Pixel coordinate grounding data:
---+---

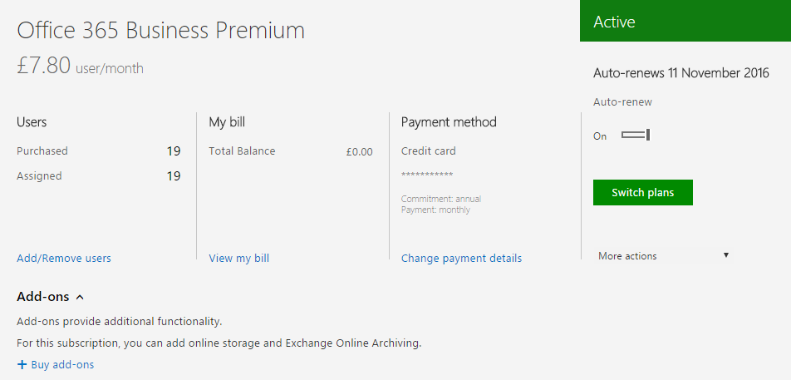Click the masked credit card number
Screen dimensions: 791x380
coord(427,175)
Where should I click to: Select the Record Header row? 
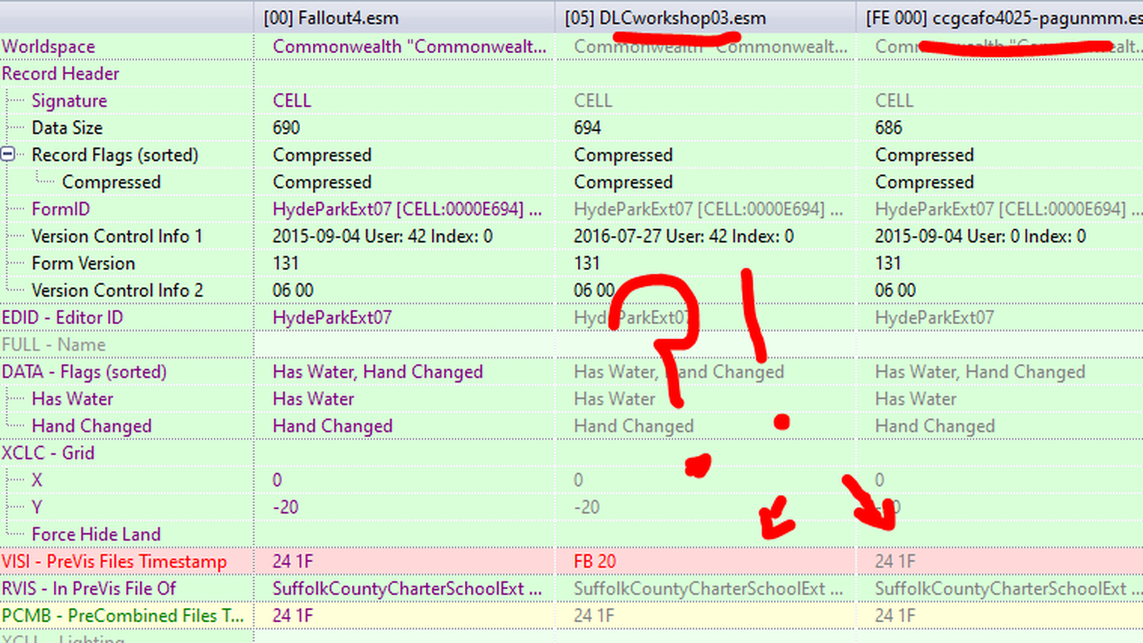[60, 74]
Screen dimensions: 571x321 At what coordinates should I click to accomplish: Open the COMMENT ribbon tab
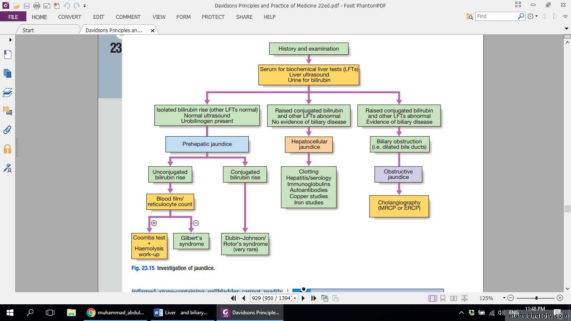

---+---

* _The problem_
Excluding all pictures, output exactly the lines from the line containing "Where should I" through the last line of the entries above.

* _Written solution_
Where should I click to: Select the Record Header row? 
[60, 74]
Screen dimensions: 571x321 At what coordinates should I click to accomplish: Open the COMMENT ribbon tab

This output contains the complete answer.